Financial Daily from THE HINDU group of publications
Monday, Mar 22, 2004
Columns - A Ringside View
Markets to sail with volatility
A PUBLICATION of the Morning Star, Wall Street's navigation expert, has given tips to lay investors for avoiding fund industry scandal, which it thinks, is not over and out yet. One may regret that such piloting services for funds and equities are not available on the Dalal Street where the retail investors at present are weary of sudden emergence of selling in the cash and derivatives market.
On the surface, it is a mere technical correction in a long bull market. However, as you go deep, the perfectly legal selling binge may not be a whale of a development for the schools of small fish.
The Deep: Couple of weeks ago, the Union Disinvestments Minister, Mr Arun Shourie, cried foul over the selling by (apparently known to him) a "bear cartel". But, he stopped short of spilling the beans.
The SEBI and the RBI along with surveillance teams of stock exchanges were supposed to be grappling with the development of the February-March. As the disinvestments of PSU passed off peacefully, the focus on the issue of a continuing selling carnival has dimmed.
There is an appearance of a changed game plan in the short-run for the bigger players among the market tribes. The selling strategy, which has emerged in cash and derivatives (higher in the latter), suggested a method in madness.
A systemic lacuna, the absence of delivery obligation, has been used to the hilt. The challenge posed by relative slowdown of liquidity has been turned into an opportunity.
Here goes the seamless action plan; sell short in the derivatives, particularly the stocks futures, keep the prices in the cash segment down through supply management till derivatives contracts expire on March 25 so that settlement prices are kept low (for that you do not need to invest, instead money can be mopped out from cash segment) and the selling volume difference in favour of futures contracts will ensure clean profits with least investments. Only rider, those with deep pocket and has the ability to move quickly with volumes, could adopt in the strategy.
The operators, corporates, high net worth individuals and some of the institutional investors seem to be have been following the strategy. It's a win-win situation for both bears and the bulls.

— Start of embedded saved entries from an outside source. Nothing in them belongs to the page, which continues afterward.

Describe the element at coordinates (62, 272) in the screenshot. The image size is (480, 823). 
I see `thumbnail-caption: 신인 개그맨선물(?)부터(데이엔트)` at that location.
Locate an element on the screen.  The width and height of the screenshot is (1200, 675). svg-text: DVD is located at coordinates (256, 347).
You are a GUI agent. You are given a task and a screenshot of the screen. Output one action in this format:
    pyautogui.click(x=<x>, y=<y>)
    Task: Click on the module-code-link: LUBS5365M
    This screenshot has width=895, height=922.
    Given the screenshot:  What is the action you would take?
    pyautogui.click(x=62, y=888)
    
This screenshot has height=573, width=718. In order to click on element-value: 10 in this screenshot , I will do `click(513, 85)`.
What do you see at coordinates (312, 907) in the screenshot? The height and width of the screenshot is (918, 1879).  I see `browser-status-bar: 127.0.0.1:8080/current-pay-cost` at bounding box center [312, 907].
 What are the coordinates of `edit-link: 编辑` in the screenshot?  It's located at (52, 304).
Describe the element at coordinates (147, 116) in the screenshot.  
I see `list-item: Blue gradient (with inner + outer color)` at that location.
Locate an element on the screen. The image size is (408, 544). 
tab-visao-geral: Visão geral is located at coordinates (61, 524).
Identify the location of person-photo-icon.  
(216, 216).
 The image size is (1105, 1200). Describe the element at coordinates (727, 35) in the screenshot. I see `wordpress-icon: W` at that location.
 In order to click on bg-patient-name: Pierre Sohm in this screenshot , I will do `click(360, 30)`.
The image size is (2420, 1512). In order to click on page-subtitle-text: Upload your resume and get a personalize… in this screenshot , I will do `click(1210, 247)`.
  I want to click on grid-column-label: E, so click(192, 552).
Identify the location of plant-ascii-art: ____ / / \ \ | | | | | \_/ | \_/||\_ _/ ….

For example, in the last two weeks of trading, on two days (March 10 and 9), the FIIs, sold more than they bought in the stock futures, while they maintained the net positive investment figures slightly subdued in the cash segment, except for one day (March 8).
A chief investment officer of a foreign fund admitted that such a strategy was adopted by certain overseas funds because of the liquidity pressure faced by them (this could be for the subscription in the PSU divestments or redemption pressure or simple year-end consideration of the local outfit). However, one thing was clear from the weekly investment data that a sudden rise of interest in debts in the previous week, waned substantially last week.
The possible catch: This week, the secondary stock market is likely to remain volatile. The cash segment may see investment volume coming down on funds shortage. The activity in the stock futures is likely to dominate the cash segment trading strategy. Price line for the key index stock may remain under pressure.
This may induce certain bargain hunters to seek opportunity. They, however, may be a minority and may not be able to change the direction of the market significantly.
Though, the long-term economic and market outlook has not turned negative. But, a few dark clouds are gathering over the horizon. The rising trend in the petroleum and coal prices globally is one of them. At home, election dust will continue to blur vision for the next couple of months.
The great outsourcing saga for the domestic services and manufacturing sectors, that has been unfolding, is likely to go through dramatic twists and turns in the next few quarters.
The sailing for the India incorporated in the next three to four quarters, thus, may not be as smooth as one would have thought in the early part of bull run.